These tools will no longer be maintained as of December 31, 2024. Archived website can be found here. PubMed4Hh GitHub repository can be found here. Contact NLM Customer Service if you have questions.


PUBMED FOR HANDHELDS

Search MEDLINE/PubMed


  • Title: Evaluation of a von Willebrand factor three test panel and chemiluminescent-based assay system for identification of, and therapy monitoring in, von Willebrand disease.
    Author: Favaloro EJ, Mohammed S.
    Journal: Thromb Res; 2016 May; 141():202-11. PubMed ID: 26743192.
    Abstract:
    von Willebrand disease (VWD) is reportedly the most common bleeding disorder and arises from deficiency and/or defects of von Willebrand factor (VWF). Laboratory diagnosis and typing of VWD has important management implications and requires a wide range of tests, including VWF antigen (VWF:Ag) and various activities, involving differential identification of qualitative vs quantitative VWF defects. We have assessed a new hemostasis instrument, the chemiluminescent assay based ACL AcuStar™, and an associated HemosIL AcuStar three test panel comprising VWF:Ag, VWF ristocetin cofactor (VWF:RCo) and VWF collagen binding (VWF:CB) (Instrumentation Laboratory, Bedford, Ma. USA) for ability to identify VWD, to help provisionally type VWD, and for potential use in therapy monitoring. This test system was compared to previously evaluated and validated test systems including VWF:RCo on CS-5100 and BCS analyzers, the new Siemens INNOVANCE assay (VWF Ac) on CS-5100, and VWF:Ag and VWF:CB assays performed by automated ELISA. We employed a large total sample test set (n=535) comprising plasma and platelet-lysate samples from individuals with and without VWD, some on treatment, normal plasmas, and normal and pathological controls.
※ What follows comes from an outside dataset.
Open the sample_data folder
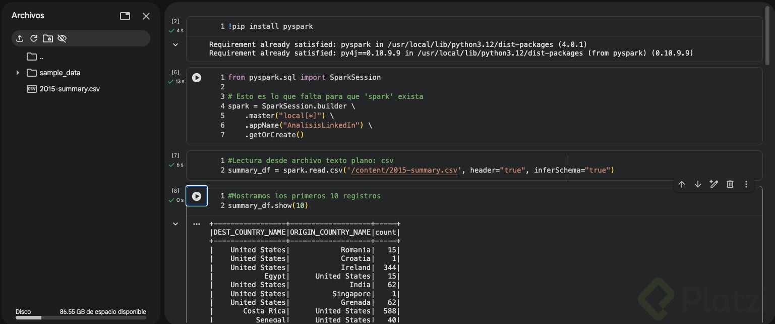 (x=59, y=73)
We also evaluated desmopressin (DDAVP) responsiveness, plus differential sensitivity to reduction in high molecular weight (HMW) VWF. The chemiluminescent test panel (VWF:Ag, VWF:RCo, VWF:CB) showed good comparability to similar assays performed by alternate methods, and broadly similar data for identification of VWD, provisional VWD type identification, DDAVP and VWD therapy, and HMW VWF sensitivity, although some notable differences were evident. The chemiluminescent system showed best low level VWF sensitivity, and lowest inter-assay variability, compared to all other systems. In conclusion, we have validated theACL AcuStar and the chemiluminescent HemosIL AcuStar VWF test panel for use in VWD diagnostics, and have identified some favorable characteristics that may improve the future diagnosis of VWD.